**TASK BRIEF**
Would you restate each entry word for word, omitting the pictures?

(Data records)

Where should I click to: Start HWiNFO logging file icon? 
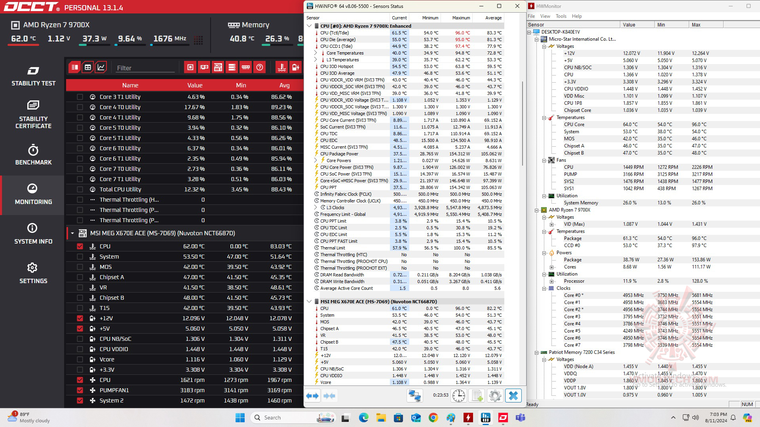pyautogui.click(x=477, y=396)
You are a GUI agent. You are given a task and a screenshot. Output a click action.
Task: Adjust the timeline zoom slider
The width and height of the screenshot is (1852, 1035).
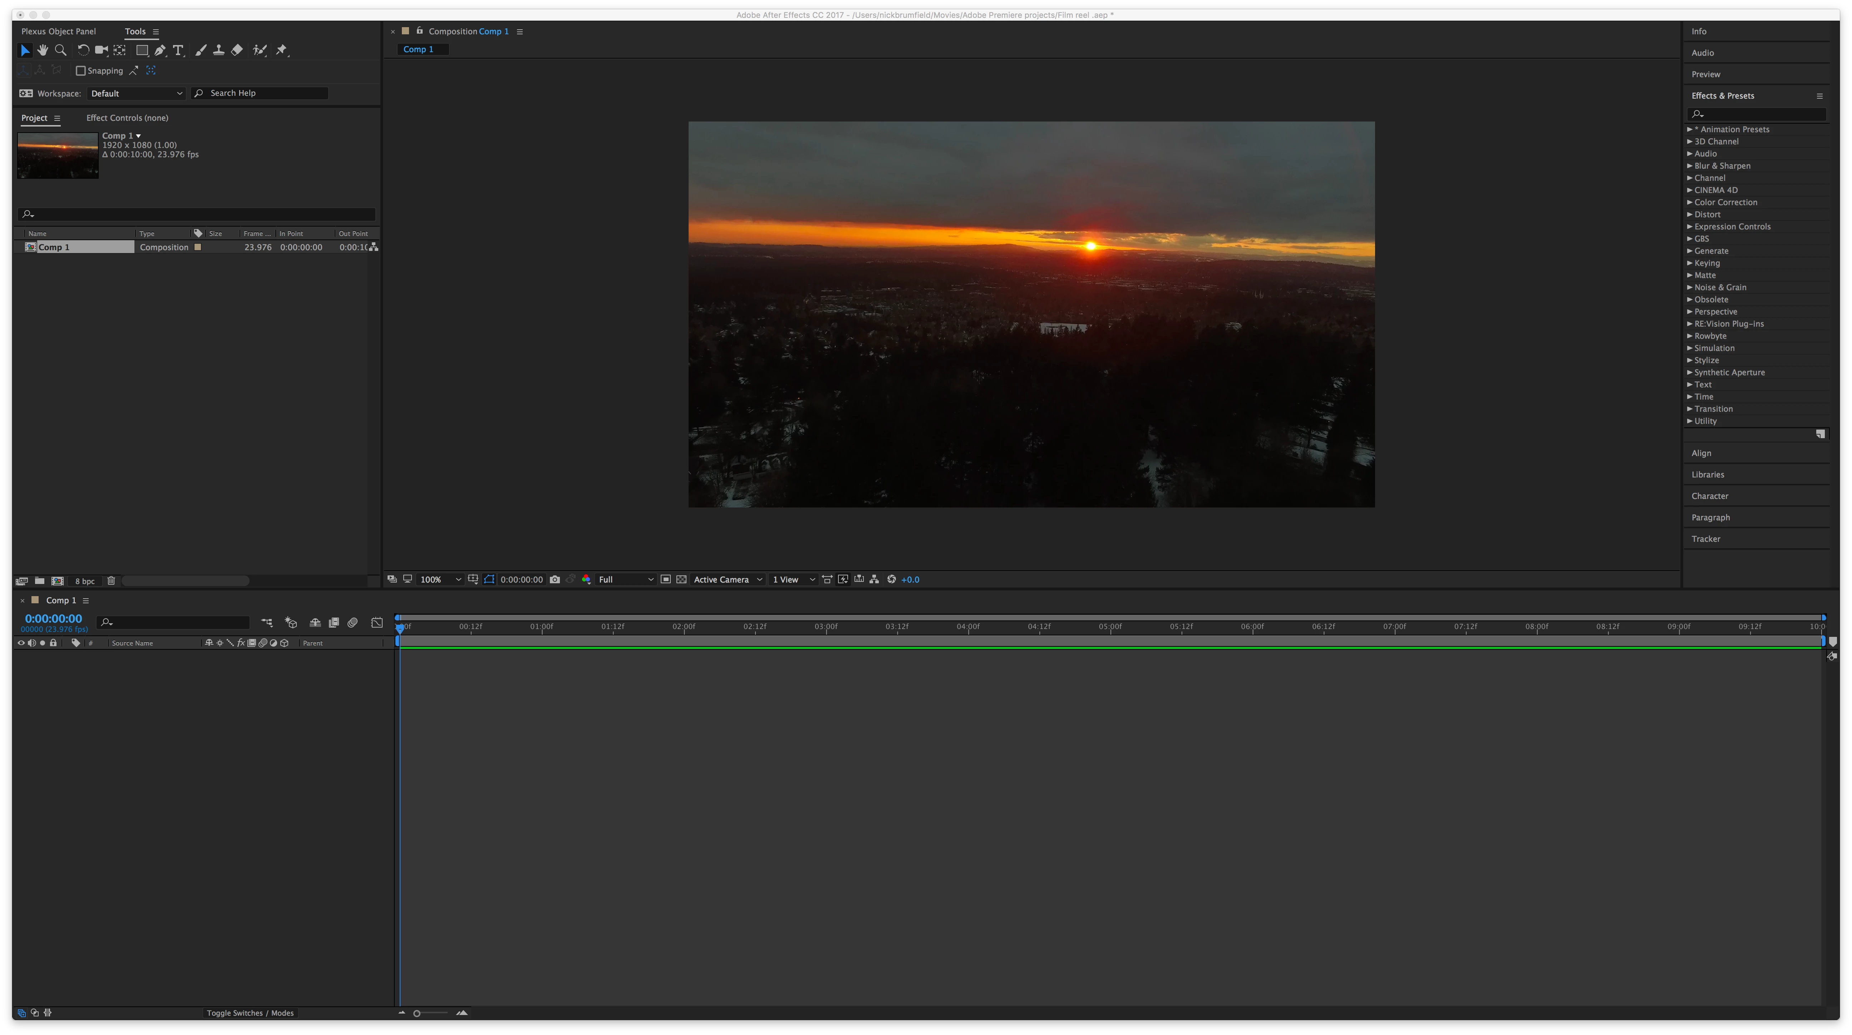tap(417, 1013)
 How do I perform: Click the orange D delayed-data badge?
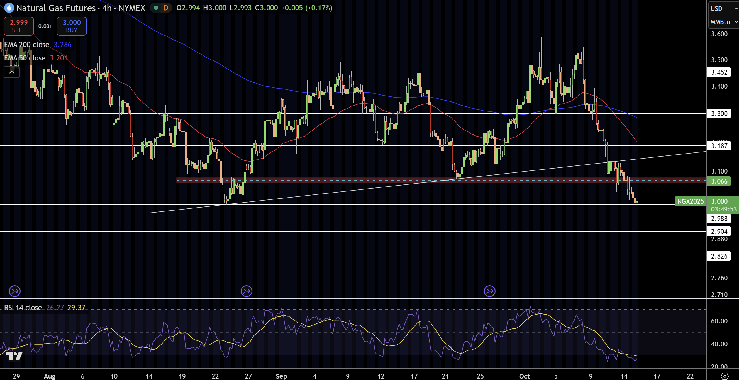click(x=166, y=8)
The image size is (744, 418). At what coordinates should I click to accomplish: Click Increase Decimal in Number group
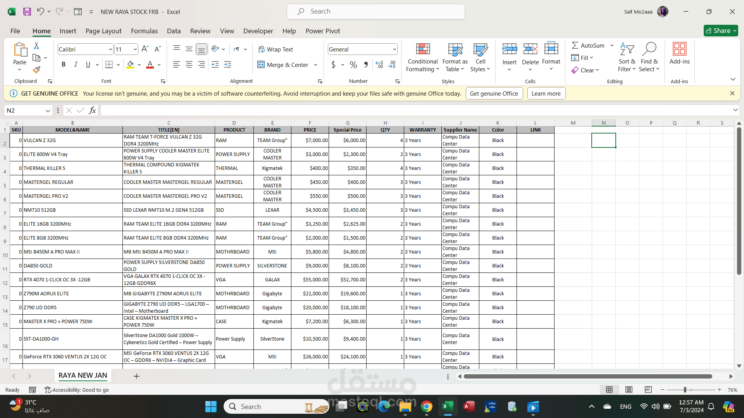coord(379,65)
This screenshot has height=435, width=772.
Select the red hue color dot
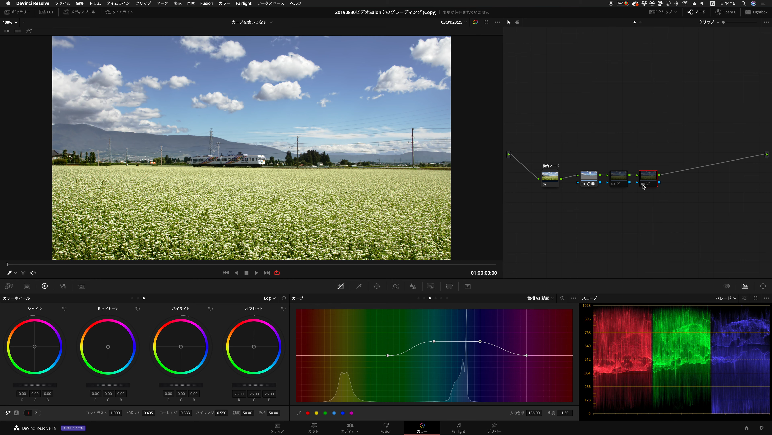pos(307,413)
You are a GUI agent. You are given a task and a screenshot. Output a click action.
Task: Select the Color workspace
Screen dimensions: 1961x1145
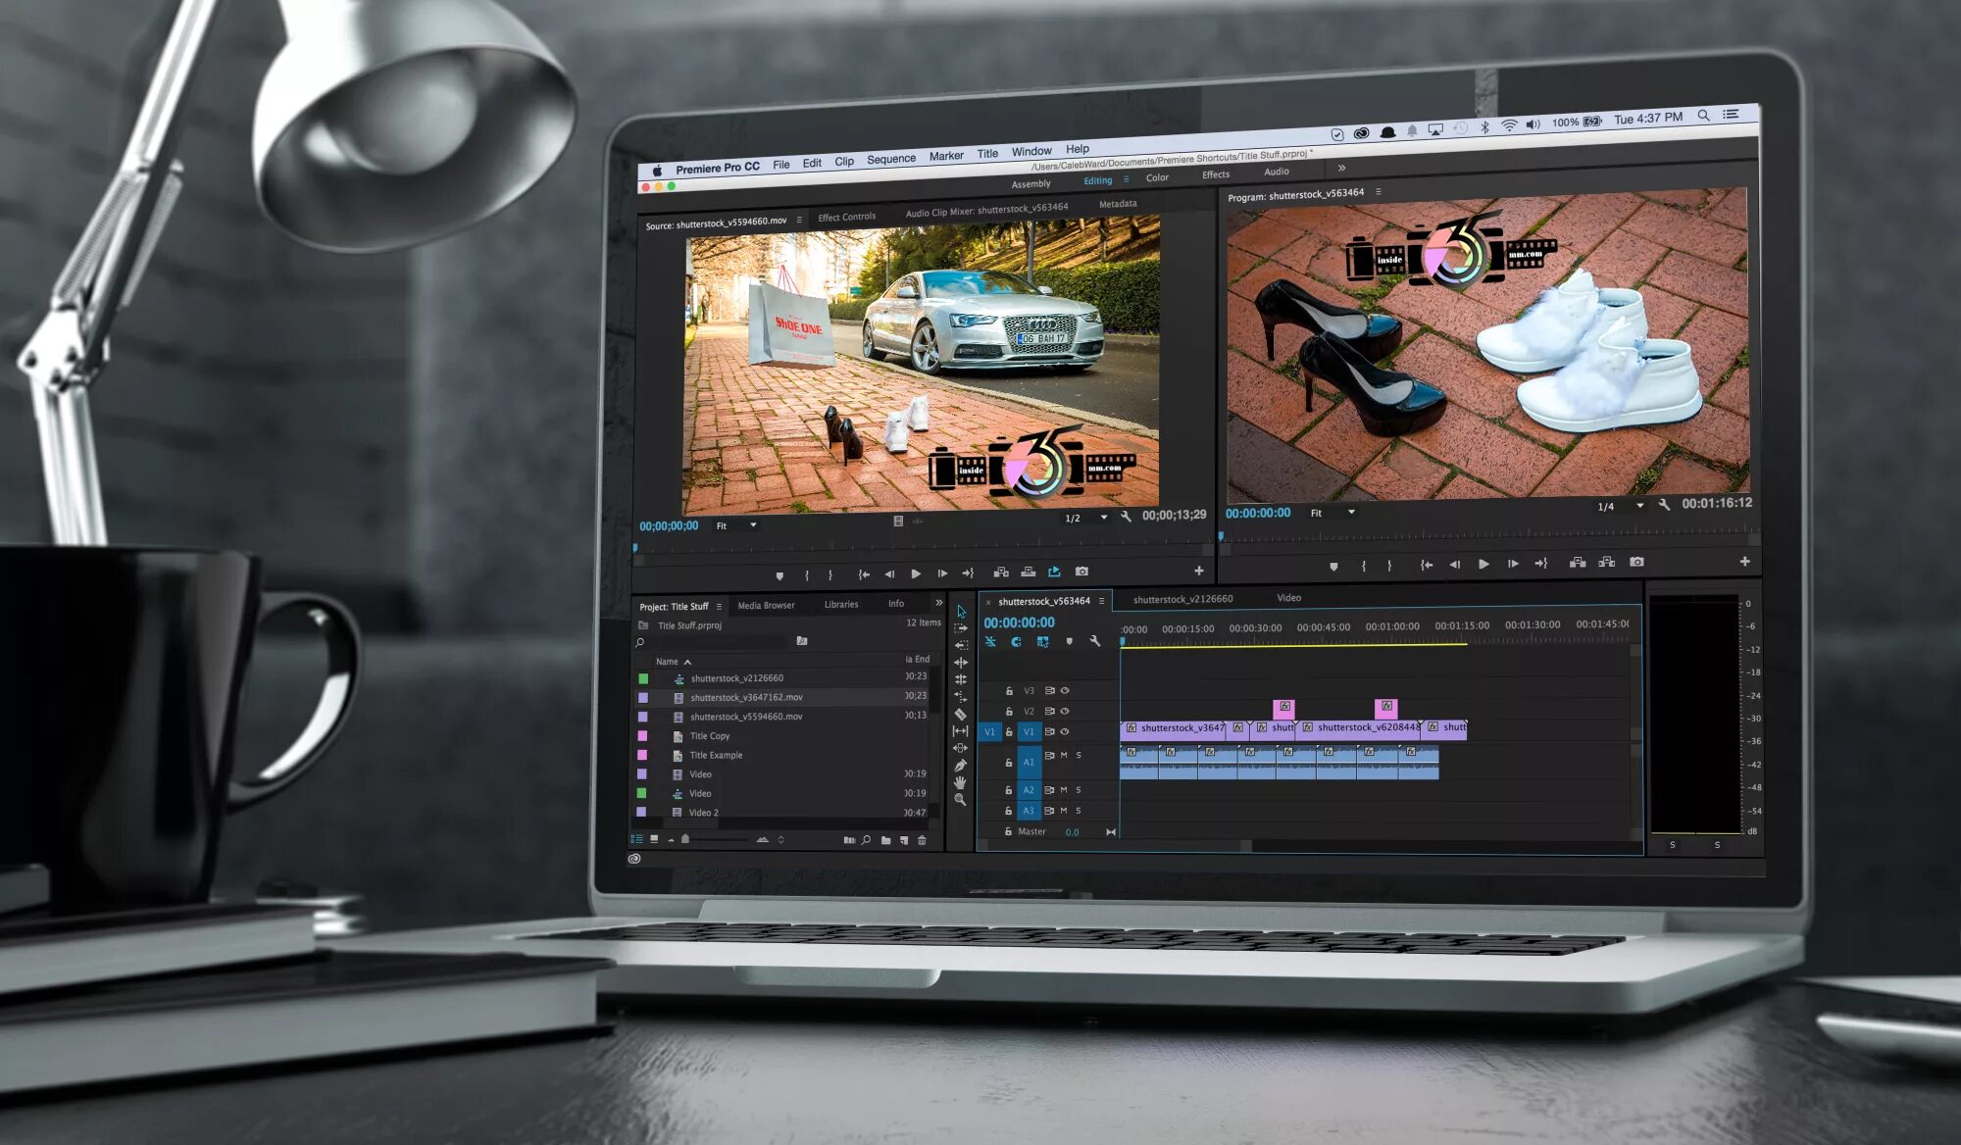tap(1157, 177)
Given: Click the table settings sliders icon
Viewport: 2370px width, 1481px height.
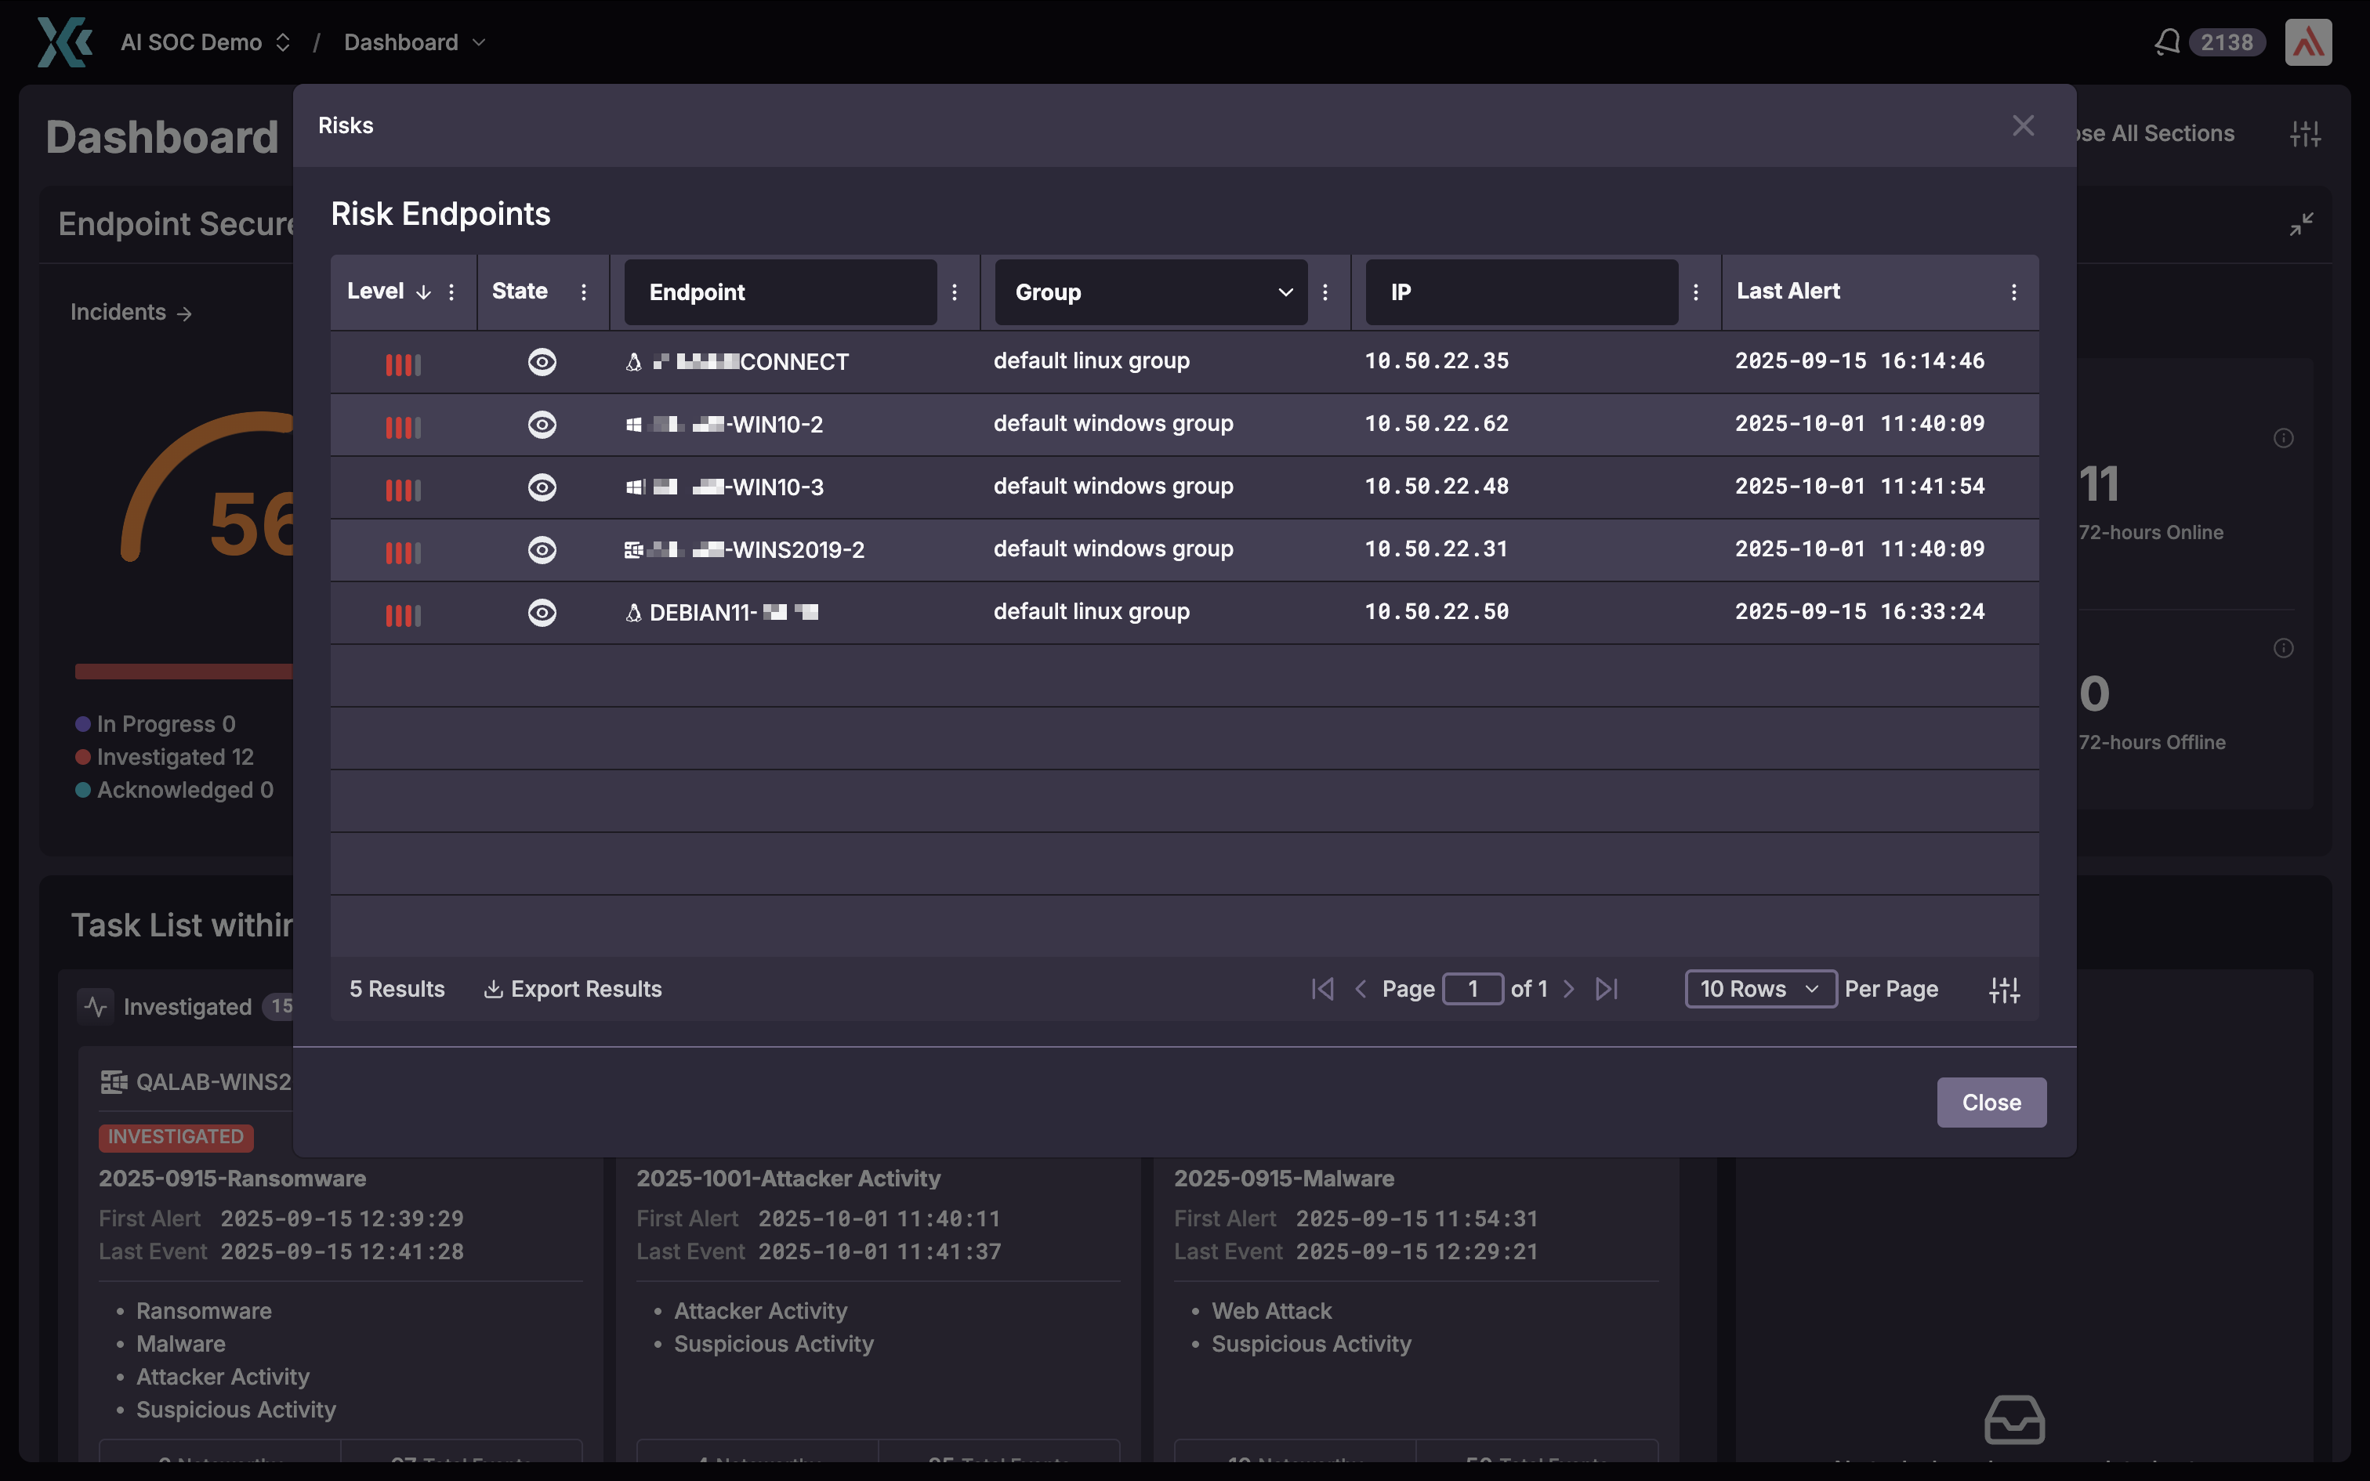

**ANSWER BOX**
Where should I click to: Start HWiNFO logging file icon? 
pyautogui.click(x=477, y=396)
You are a GUI agent. You are given a task and a screenshot. Output a click action.
Task: Adjust the timeline zoom slider
The width and height of the screenshot is (1852, 1035).
tap(417, 1013)
 How do I perform: Click the orange D delayed-data badge?
click(x=166, y=8)
The image size is (744, 418). At what coordinates should I click to accomplish: Click Increase Decimal in Number group
coord(379,65)
This screenshot has height=435, width=772.
Select the red hue color dot
pos(307,413)
You are a GUI agent. You are given a task and a screenshot. Output a click action.
Task: Select the Color workspace
Screen dimensions: 1961x1145
tap(1157, 177)
Given: Click the table settings sliders icon
Viewport: 2370px width, 1481px height.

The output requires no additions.